Could you reproduce the listing below with every "Instruction" replaced by "Objective" and nothing else changed?

─── Listed records ───

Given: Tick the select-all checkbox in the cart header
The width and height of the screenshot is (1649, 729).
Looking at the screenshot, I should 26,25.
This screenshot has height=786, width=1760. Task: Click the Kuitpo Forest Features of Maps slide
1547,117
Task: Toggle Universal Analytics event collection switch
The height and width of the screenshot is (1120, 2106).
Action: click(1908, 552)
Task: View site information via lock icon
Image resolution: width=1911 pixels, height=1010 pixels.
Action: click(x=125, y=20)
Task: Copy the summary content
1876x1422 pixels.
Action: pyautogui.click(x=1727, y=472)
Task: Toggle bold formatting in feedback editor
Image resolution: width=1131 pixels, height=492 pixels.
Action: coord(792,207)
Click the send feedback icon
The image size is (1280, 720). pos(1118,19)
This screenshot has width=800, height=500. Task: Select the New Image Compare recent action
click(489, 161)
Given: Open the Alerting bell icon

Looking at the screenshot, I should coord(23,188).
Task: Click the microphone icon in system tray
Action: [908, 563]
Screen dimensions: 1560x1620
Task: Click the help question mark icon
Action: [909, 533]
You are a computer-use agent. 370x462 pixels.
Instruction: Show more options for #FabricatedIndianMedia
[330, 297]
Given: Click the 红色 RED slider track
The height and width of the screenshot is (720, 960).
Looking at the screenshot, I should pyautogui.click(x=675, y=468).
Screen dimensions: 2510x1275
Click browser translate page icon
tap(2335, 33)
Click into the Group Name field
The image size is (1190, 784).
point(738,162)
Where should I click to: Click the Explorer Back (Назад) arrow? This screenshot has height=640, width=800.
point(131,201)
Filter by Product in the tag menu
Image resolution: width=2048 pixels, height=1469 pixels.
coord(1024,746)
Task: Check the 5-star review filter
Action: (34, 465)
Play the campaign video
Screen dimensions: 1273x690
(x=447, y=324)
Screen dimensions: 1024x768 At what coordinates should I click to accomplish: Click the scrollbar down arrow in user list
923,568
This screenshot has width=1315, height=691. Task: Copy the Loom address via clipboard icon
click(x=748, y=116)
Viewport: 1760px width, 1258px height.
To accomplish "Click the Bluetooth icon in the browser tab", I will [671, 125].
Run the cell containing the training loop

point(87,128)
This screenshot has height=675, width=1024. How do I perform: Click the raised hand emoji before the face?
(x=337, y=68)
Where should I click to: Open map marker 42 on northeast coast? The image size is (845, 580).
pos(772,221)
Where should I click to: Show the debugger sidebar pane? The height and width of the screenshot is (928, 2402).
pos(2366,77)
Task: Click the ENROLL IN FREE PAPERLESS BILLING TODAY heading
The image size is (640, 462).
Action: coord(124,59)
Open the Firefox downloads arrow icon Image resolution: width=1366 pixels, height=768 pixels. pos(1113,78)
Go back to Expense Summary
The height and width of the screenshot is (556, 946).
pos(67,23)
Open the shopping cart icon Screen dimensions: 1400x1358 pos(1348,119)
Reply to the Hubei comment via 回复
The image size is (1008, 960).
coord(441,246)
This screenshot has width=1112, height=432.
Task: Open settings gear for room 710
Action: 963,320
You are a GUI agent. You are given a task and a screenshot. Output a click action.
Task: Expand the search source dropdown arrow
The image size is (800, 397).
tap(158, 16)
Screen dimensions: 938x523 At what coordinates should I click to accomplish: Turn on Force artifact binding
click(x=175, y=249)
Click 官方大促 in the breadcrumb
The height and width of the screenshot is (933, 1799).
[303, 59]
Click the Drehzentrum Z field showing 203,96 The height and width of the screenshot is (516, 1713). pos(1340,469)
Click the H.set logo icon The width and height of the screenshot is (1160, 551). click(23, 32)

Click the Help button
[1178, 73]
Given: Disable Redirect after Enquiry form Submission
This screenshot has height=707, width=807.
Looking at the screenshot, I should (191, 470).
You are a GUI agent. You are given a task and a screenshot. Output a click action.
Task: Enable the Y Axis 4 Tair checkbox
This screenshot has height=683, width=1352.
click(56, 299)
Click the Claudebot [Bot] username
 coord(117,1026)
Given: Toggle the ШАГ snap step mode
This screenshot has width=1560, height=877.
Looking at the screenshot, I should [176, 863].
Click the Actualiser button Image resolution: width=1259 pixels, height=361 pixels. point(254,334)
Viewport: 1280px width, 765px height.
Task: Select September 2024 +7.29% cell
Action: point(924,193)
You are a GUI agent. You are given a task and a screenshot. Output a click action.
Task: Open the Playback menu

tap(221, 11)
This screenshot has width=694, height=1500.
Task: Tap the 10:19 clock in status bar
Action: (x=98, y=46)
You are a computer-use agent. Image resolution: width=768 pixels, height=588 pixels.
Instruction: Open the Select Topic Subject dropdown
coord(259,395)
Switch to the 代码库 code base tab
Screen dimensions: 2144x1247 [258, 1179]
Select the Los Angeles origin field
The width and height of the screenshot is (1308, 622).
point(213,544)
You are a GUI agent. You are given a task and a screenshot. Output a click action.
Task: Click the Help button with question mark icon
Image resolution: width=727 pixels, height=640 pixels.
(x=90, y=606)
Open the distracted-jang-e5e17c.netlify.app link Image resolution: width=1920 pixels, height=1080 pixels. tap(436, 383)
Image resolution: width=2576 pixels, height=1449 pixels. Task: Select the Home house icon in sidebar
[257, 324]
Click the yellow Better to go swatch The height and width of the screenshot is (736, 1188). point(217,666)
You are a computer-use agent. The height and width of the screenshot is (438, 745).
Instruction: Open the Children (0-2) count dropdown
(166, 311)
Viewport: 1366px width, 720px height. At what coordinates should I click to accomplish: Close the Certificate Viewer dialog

───

■ **Task output**:
Given: Tick the select-all checkbox in the cart header
The width and height of the screenshot is (1649, 729).
Looking at the screenshot, I should 26,25.
This screenshot has height=786, width=1760. Task: Click the Kuitpo Forest Features of Maps slide
1547,117
Task: Toggle Universal Analytics event collection switch
The height and width of the screenshot is (1120, 2106).
Action: click(1908, 552)
Task: View site information via lock icon
Image resolution: width=1911 pixels, height=1010 pixels.
Action: click(x=125, y=20)
Task: Copy the summary content
1876x1422 pixels.
Action: pyautogui.click(x=1727, y=472)
Task: Toggle bold formatting in feedback editor
Image resolution: width=1131 pixels, height=492 pixels.
Action: coord(792,207)
Click the send feedback icon
The image size is (1280, 720). pos(1118,19)
This screenshot has width=800, height=500. Task: Select the New Image Compare recent action
click(489, 161)
Given: Open the Alerting bell icon

Looking at the screenshot, I should coord(23,188).
Task: Click the microphone icon in system tray
Action: [908, 563]
Screen dimensions: 1560x1620
Task: Click the help question mark icon
Action: [909, 533]
You are a computer-use agent. 370x462 pixels.
Objective: Show more options for #FabricatedIndianMedia
[330, 297]
Given: Click the 红色 RED slider track
The height and width of the screenshot is (720, 960).
Looking at the screenshot, I should pyautogui.click(x=675, y=468).
Screen dimensions: 2510x1275
Click browser translate page icon
tap(2335, 33)
Click into the Group Name field
The image size is (1190, 784).
point(738,162)
Where should I click to: Click the Explorer Back (Назад) arrow? This screenshot has height=640, width=800.
point(131,201)
Filter by Product in the tag menu
Image resolution: width=2048 pixels, height=1469 pixels.
coord(1024,746)
Task: Check the 5-star review filter
Action: (34, 465)
Play the campaign video
Screen dimensions: 1273x690
(x=447, y=324)
Screen dimensions: 1024x768 At what coordinates should I click to accomplish: Click the scrollbar down arrow in user list
923,568
This screenshot has width=1315, height=691. Task: Copy the Loom address via clipboard icon
click(x=748, y=116)
Viewport: 1760px width, 1258px height.
To accomplish "Click the Bluetooth icon in the browser tab", I will [671, 125].
Run the cell containing the training loop

point(87,128)
This screenshot has height=675, width=1024. How do I perform: Click the raised hand emoji before the face?
(x=337, y=68)
Where should I click to: Open map marker 42 on northeast coast? The image size is (845, 580).
pos(772,221)
Where should I click to: Show the debugger sidebar pane? The height and width of the screenshot is (928, 2402).
pos(2366,77)
Task: Click the ENROLL IN FREE PAPERLESS BILLING TODAY heading
The image size is (640, 462).
Action: coord(124,59)
Open the Firefox downloads arrow icon Image resolution: width=1366 pixels, height=768 pixels. pos(1113,78)
Go back to Expense Summary
The height and width of the screenshot is (556, 946).
pos(67,23)
Open the shopping cart icon Screen dimensions: 1400x1358 pos(1348,119)
Reply to the Hubei comment via 回复
The image size is (1008, 960).
coord(441,246)
This screenshot has width=1112, height=432.
Task: Open settings gear for room 710
Action: 963,320
You are a GUI agent. You are given a task and a screenshot. Output a click action.
Task: Expand the search source dropdown arrow
The image size is (800, 397).
tap(158, 16)
Screen dimensions: 938x523 At what coordinates should I click to accomplish: Turn on Force artifact binding
click(x=175, y=249)
Click 官方大促 in the breadcrumb
The height and width of the screenshot is (933, 1799).
[303, 59]
Click the Drehzentrum Z field showing 203,96 The height and width of the screenshot is (516, 1713). pos(1340,469)
Click the H.set logo icon The width and height of the screenshot is (1160, 551). click(23, 32)

Click the Help button
[1178, 73]
Given: Disable Redirect after Enquiry form Submission
This screenshot has height=707, width=807.
Looking at the screenshot, I should (191, 470).
You are a GUI agent. You are given a task and a screenshot. Output a click action.
Task: Enable the Y Axis 4 Tair checkbox
This screenshot has height=683, width=1352.
click(56, 299)
Click the Claudebot [Bot] username
 coord(117,1026)
Given: Toggle the ШАГ snap step mode
This screenshot has width=1560, height=877.
Looking at the screenshot, I should [176, 863].
Click the Actualiser button Image resolution: width=1259 pixels, height=361 pixels. point(254,334)
Viewport: 1280px width, 765px height.
Task: Select September 2024 +7.29% cell
Action: point(924,193)
You are a GUI agent. You are given a task and a screenshot. Output a click action.
Task: Open the Playback menu

tap(221, 11)
This screenshot has width=694, height=1500.
Task: Tap the 10:19 clock in status bar
Action: (x=98, y=46)
You are a computer-use agent. Image resolution: width=768 pixels, height=588 pixels.
Objective: Open the Select Topic Subject dropdown
coord(259,395)
Switch to the 代码库 code base tab
Screen dimensions: 2144x1247 [258, 1179]
Select the Los Angeles origin field
The width and height of the screenshot is (1308, 622).
point(213,544)
You are a GUI agent. You are given a task and a screenshot. Output a click action.
Task: Click the Help button with question mark icon
Image resolution: width=727 pixels, height=640 pixels.
(x=90, y=606)
Open the distracted-jang-e5e17c.netlify.app link Image resolution: width=1920 pixels, height=1080 pixels. tap(436, 383)
Image resolution: width=2576 pixels, height=1449 pixels. Task: Select the Home house icon in sidebar
[257, 324]
Click the yellow Better to go swatch The height and width of the screenshot is (736, 1188). point(217,666)
You are a computer-use agent. The height and width of the screenshot is (438, 745).
Objective: Open the Children (0-2) count dropdown
(166, 311)
Viewport: 1366px width, 720px height. At what coordinates should I click to accomplish: Close the Certificate Viewer dialog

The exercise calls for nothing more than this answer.